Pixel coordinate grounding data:

-.-.-

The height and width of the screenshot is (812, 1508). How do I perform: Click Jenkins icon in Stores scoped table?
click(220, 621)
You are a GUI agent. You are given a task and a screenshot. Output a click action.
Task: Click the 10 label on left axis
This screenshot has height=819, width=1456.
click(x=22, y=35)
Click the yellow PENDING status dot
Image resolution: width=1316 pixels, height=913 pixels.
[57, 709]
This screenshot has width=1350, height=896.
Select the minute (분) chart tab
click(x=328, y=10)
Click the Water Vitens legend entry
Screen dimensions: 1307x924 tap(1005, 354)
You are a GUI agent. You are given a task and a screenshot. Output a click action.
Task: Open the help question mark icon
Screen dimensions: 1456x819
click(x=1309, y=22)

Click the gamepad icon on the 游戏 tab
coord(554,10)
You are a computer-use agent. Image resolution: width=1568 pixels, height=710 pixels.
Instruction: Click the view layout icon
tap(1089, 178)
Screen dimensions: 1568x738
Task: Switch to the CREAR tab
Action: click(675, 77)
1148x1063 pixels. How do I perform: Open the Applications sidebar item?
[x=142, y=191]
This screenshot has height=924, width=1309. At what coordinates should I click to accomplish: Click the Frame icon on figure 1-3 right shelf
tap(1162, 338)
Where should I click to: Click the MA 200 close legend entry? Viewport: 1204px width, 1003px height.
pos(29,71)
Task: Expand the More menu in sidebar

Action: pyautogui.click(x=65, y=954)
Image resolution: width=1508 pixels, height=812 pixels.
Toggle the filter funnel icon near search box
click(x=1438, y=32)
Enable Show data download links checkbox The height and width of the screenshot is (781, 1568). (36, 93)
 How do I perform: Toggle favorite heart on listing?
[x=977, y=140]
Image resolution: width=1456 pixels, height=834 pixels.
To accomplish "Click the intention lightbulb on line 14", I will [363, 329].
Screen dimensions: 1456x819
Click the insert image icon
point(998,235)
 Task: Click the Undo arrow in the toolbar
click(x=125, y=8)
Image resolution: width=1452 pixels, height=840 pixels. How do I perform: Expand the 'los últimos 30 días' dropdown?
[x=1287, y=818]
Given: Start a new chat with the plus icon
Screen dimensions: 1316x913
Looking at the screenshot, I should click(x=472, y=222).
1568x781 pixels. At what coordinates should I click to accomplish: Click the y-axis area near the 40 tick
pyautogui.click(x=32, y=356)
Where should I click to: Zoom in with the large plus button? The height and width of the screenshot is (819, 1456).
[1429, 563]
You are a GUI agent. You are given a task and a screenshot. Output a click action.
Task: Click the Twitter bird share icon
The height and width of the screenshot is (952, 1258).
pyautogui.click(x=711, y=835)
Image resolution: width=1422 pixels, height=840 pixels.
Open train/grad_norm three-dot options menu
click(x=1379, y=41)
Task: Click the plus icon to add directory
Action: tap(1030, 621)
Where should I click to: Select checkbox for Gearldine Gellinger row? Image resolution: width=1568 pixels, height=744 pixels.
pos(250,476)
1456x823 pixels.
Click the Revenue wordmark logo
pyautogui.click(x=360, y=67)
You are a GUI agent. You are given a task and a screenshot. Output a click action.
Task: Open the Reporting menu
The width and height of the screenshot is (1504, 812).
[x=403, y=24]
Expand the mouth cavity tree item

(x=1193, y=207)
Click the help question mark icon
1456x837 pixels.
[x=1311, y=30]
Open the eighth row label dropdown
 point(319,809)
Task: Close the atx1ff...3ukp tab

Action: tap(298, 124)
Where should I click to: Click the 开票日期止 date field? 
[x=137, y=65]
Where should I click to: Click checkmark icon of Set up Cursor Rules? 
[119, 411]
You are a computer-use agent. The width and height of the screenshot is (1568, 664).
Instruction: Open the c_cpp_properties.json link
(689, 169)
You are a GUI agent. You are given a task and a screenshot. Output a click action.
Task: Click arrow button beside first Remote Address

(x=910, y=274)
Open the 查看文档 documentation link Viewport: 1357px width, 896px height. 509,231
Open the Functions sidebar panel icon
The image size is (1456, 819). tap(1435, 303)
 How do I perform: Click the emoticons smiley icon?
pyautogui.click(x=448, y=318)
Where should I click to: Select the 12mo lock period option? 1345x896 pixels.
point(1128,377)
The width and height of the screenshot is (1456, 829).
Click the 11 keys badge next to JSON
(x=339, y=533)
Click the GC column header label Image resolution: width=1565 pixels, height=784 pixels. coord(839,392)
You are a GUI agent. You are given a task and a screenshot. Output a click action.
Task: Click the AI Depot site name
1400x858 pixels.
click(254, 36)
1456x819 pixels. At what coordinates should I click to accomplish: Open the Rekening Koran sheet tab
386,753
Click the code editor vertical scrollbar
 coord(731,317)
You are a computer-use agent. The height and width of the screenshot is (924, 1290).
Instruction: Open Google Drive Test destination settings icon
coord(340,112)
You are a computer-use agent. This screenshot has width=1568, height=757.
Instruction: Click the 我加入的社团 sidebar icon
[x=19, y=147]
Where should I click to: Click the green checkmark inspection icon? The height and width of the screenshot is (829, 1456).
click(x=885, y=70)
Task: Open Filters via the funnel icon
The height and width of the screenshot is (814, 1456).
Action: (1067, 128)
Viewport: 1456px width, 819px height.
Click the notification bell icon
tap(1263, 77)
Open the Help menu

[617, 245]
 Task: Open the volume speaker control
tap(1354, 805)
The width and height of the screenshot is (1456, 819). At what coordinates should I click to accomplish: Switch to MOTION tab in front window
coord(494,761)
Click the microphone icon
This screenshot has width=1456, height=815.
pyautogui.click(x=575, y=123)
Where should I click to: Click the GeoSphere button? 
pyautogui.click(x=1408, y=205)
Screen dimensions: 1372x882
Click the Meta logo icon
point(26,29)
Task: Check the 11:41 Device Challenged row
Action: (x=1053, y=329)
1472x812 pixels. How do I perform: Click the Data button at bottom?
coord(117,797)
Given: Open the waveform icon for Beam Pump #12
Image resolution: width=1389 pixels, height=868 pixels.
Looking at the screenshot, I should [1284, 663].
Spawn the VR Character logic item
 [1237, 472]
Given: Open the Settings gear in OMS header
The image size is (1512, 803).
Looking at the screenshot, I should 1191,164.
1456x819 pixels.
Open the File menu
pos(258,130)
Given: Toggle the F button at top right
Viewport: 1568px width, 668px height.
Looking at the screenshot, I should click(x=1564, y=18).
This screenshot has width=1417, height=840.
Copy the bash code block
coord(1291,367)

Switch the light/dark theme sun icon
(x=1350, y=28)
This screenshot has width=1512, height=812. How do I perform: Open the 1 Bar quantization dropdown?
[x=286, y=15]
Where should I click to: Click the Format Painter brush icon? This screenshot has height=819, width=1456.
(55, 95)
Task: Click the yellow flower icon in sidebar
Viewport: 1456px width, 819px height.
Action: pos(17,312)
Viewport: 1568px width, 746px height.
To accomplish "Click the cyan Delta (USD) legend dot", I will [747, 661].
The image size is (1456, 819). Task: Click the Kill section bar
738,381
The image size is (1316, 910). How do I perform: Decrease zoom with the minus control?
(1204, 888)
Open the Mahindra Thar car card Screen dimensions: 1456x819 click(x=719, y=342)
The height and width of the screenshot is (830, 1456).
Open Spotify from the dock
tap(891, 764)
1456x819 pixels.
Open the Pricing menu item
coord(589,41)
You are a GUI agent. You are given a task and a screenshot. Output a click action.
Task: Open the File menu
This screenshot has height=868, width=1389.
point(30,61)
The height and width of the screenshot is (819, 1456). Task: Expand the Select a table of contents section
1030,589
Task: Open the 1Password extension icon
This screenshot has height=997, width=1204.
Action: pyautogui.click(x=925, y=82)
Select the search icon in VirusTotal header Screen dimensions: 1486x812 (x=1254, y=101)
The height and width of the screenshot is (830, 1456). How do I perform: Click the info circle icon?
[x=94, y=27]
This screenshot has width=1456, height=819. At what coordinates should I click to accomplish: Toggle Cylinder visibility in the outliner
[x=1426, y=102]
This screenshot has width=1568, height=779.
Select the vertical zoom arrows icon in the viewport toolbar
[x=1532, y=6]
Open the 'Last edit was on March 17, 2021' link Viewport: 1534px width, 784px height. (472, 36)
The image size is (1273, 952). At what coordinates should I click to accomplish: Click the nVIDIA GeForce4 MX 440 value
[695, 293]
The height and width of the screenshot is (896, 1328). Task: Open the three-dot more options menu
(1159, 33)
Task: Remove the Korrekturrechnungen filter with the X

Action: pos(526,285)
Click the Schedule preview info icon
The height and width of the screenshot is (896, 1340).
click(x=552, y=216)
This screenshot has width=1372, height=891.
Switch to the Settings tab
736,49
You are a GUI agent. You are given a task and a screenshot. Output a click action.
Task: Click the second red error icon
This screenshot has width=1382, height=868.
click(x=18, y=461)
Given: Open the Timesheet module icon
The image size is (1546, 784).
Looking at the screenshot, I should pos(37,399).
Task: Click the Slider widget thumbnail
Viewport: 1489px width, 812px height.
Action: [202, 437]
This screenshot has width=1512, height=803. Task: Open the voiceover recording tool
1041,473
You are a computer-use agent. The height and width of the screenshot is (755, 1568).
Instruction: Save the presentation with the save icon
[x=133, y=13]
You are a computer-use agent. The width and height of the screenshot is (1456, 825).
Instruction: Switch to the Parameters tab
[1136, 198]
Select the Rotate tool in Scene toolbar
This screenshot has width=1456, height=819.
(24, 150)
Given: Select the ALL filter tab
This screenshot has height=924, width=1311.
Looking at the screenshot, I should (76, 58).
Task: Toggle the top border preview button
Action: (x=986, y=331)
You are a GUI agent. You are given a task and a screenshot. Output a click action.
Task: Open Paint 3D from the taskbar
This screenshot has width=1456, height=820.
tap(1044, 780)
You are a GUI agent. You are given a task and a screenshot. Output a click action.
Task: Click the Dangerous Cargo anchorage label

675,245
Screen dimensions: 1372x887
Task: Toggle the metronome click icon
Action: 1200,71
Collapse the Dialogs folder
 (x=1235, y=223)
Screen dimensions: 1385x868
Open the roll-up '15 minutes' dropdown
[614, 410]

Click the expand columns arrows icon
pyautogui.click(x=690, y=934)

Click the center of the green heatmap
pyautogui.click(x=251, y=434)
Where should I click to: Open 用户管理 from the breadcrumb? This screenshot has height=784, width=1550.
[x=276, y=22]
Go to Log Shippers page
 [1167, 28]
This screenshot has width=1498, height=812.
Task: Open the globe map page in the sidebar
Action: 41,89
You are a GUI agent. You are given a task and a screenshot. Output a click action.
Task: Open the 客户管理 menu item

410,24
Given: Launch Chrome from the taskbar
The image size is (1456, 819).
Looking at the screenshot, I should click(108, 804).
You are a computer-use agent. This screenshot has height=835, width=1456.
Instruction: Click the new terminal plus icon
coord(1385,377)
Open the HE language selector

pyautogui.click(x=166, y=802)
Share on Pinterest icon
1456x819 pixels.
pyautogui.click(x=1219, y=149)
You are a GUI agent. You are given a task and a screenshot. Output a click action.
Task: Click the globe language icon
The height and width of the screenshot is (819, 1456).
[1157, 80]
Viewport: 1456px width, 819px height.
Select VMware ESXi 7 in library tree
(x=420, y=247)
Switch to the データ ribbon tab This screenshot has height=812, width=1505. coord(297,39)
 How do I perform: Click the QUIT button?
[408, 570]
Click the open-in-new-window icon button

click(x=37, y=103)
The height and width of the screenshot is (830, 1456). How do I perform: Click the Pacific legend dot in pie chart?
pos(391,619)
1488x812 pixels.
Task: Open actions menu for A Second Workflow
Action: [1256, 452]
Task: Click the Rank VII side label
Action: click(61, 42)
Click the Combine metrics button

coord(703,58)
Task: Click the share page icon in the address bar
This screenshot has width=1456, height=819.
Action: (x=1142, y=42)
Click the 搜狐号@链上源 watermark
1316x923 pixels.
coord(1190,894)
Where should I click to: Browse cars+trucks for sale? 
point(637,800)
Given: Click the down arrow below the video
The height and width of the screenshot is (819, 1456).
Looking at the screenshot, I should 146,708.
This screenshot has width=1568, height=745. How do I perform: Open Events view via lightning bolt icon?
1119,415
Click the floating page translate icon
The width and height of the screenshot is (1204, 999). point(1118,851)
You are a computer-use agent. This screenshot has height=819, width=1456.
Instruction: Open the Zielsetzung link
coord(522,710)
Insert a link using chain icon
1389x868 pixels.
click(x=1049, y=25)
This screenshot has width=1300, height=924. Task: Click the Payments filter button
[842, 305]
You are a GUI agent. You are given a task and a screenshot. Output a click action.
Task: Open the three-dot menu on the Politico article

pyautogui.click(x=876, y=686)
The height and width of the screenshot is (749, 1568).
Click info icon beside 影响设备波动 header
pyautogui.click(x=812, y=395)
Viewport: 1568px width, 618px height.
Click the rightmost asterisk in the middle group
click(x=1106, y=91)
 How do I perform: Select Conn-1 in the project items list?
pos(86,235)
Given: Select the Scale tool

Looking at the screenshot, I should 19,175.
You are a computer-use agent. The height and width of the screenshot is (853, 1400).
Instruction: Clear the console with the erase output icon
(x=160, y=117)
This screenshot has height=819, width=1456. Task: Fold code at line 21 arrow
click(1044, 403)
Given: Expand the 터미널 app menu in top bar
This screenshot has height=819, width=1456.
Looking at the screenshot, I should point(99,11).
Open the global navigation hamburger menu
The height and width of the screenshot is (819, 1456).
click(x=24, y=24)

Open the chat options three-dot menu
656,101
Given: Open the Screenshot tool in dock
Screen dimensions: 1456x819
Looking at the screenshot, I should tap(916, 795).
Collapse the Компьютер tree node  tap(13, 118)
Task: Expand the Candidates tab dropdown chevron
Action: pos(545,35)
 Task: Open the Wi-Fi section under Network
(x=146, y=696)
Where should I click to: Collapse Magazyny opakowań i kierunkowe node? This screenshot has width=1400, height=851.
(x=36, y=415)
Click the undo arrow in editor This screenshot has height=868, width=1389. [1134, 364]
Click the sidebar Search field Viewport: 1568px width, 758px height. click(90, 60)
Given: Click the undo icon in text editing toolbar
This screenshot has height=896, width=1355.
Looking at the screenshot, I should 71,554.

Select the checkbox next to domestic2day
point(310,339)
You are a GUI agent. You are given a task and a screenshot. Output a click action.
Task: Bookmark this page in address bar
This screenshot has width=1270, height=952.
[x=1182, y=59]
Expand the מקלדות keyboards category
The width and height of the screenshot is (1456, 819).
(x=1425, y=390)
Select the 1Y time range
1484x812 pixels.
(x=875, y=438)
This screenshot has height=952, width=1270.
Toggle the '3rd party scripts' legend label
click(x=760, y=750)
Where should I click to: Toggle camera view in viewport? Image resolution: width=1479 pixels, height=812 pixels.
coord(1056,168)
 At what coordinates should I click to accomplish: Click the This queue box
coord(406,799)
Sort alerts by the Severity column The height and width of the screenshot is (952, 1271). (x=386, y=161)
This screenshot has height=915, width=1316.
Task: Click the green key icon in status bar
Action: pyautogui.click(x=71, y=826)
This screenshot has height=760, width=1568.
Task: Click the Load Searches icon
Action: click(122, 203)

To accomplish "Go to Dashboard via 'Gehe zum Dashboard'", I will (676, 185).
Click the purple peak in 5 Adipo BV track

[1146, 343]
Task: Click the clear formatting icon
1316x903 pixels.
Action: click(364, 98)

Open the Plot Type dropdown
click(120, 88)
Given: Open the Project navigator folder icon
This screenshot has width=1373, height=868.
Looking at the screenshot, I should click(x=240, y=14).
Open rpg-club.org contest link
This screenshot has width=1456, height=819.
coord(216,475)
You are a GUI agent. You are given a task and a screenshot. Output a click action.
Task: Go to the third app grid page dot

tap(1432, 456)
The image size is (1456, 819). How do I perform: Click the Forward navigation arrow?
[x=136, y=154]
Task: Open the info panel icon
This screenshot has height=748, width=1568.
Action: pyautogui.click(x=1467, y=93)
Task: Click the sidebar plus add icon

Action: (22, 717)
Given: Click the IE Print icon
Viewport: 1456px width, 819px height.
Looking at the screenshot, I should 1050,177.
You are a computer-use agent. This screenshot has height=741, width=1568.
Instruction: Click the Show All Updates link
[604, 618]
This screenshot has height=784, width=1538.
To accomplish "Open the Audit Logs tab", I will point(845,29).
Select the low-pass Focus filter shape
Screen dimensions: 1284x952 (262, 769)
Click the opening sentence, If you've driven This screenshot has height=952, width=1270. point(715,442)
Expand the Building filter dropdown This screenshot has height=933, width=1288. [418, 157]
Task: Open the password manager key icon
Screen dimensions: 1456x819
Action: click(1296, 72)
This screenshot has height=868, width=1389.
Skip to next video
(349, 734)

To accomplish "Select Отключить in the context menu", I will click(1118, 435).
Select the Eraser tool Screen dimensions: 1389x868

-.-.-

*Task*
Looking through the entries, count the lines that hold the word "yellow" and state that count alone.

*Answer for the task*
2